We obtained AlphaLISA standard curves using AlphaLISA kits for human amyloid β1-40 and β1-42 peptides (Fig. 3a). The lower detection limit (LDL) for the human amyloid β1-40 and β1-42 peptides was 50 and 110 pg ml−1, respectively, with a wide dynamic range of 3 log units. We also obtained a standard curve using an AlphaLISA OnPoint custom assay developed for the quantification of a recombinant therapeutic antibody (Fig. 3b). This custom assay achieved a high sensitivity (LDL of 0.5 ng ml−1). Quantification of therapeutic antibodies is essential both in the drug development phase and later in clinical studies.
AlphaLISA assays can also be used for detecting post-translational modifications of intracellular targets. We performed a Z'-value analysis4 for an assay measuring the dephosphorylation of an intracellular target in lysates from unstimulated cells and those treated with an anticancer drug (Fig. 3c). In this custom assay setup, we used a biotinylated antibody to phosphorylated target, and a second antibody coupled directly to the acceptor beads and recognizing all forms of the target. This assay had a Z′-value of 0.9, demonstrating remarkable assay robustness.
The AlphaLISA technology is also suitable for detecting integral membrane proteins. We detected expression of the epidermal growth factor receptor (EGFR) in A431 cells, a cell line derived from a human epidermoid carcinoma overexpressing EGFR (Fig. 3d). We also evaluated expression of EGFR in human embryonic kidney (HEK-293) cells. In this assay, we washed the cells with PBS to remove secreted EGFR extracellular domain in the culture medium and then added the AlphaLISA reagents directly into the culture wells for a simple, all-in-one-well assay. We obtained LDLs of 42 and 1,624 cells for the A431 and HEK-293 cell lines, demonstrating assay sensitivity. The relative expression of EGFR in the two cell lines was in agreement with published data5.
Our results demonstrate that AlphaLISA assays are highly selective and sensitive. This selectivity is attributable to the careful selection of pairs of analyte-specific antibodies. AlphaLISA protocols require small sample volumes, on the order of 1–5 μl, and yet their detection limit is equivalent to or lower than that of ELISAs using sample volumes of up to 200 μl. This high sensitivity is mostly due to the nature of the AlphaLISA detection platform: the flow of singlet oxygen produced upon donor beads irradiation induces remarkable signal amplification in nearby acceptor beads. Moreover, the high antibody density on beads creates an avidity phenomenon, increasing sensitivity.

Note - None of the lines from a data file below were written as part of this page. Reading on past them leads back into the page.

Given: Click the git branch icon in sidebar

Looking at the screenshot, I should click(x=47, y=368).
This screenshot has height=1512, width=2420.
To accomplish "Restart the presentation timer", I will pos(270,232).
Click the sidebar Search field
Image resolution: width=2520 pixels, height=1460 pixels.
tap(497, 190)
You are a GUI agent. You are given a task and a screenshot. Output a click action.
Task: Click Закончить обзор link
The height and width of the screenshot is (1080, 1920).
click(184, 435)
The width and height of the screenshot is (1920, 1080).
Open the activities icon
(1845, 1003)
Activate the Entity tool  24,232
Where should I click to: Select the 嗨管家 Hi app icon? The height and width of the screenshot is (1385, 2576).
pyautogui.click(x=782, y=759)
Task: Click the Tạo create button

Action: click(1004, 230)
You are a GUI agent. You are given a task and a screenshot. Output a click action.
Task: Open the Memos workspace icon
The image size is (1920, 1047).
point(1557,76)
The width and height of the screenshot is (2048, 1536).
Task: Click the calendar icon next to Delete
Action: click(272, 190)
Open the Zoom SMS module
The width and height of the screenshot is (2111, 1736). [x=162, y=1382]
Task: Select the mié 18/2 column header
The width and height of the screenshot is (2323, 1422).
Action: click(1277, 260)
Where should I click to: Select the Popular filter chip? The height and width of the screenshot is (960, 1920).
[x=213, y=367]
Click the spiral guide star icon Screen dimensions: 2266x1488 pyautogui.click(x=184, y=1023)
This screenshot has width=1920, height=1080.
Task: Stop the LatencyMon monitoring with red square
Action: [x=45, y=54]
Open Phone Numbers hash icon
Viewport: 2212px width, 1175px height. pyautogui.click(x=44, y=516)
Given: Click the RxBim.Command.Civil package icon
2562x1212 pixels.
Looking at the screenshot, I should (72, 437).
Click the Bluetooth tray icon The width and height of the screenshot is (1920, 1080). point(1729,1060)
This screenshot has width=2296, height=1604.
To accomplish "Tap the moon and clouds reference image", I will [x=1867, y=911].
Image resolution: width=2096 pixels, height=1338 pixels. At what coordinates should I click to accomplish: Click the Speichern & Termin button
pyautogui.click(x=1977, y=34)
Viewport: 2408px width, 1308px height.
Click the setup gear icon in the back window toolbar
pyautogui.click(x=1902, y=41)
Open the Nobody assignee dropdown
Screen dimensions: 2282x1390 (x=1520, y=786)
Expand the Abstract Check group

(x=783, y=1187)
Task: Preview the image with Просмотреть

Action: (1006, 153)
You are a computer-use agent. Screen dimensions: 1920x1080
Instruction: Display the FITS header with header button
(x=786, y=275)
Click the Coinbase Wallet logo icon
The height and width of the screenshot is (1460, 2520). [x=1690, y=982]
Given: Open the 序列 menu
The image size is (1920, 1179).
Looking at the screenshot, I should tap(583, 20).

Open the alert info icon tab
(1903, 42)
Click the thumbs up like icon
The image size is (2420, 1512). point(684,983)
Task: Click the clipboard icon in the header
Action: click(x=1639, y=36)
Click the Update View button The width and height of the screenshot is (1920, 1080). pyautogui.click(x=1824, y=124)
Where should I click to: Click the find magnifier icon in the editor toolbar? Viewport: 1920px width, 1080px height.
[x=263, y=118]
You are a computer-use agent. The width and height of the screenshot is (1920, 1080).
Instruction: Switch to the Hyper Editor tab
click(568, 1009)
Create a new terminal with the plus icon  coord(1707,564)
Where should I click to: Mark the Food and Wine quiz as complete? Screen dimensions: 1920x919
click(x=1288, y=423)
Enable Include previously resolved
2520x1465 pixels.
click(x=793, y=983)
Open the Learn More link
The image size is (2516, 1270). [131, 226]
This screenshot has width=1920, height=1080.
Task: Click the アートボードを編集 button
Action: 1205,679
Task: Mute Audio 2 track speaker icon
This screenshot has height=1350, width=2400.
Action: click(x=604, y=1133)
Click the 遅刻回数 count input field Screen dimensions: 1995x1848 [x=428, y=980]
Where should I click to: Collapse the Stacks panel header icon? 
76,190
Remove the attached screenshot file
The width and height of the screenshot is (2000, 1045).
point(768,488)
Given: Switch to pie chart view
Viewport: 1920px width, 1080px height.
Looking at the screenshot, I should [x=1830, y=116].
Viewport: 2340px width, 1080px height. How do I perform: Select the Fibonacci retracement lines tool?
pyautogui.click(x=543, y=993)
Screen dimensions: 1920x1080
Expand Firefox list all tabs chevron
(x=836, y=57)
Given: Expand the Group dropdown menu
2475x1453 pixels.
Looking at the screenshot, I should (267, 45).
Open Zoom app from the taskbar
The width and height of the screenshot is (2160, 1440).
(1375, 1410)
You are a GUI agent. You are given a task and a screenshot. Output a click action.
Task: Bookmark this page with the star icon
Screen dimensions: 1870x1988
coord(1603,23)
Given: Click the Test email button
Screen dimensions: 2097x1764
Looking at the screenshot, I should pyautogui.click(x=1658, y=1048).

Indeed, in a direct comparison of AlphaLISA assays and ELISAs for measuring human insulin in plasma samples, the AlphaLISA assay detected 15-fold less analyte than ELISA, while using one-fifth the sample volume6.
Conclusions
AlphaLISA assays are hom*ogeneous, no-wash immunoassays with high sensitivity and wide dynamic ranges. Compared to standard ELISA protocols, AlphaLISA assays increase throughput while substantially decreasing hands-on and total assay times. AlphaLISA assays are versatile and can be used to detect analytes that are secreted, intracellular or membrane-bound. In addition to providing high-quality data and robust performance, AlphaLISA assays are simple and quick to optimize. They are miniaturizable and automatable for increased laboratory productivity. The AlphaLISA platform is thus an ideal for the immunodetection of biomarkers and is now emerging as the new-generation immunoassay technology in drug discovery, preclinical studies and basic research.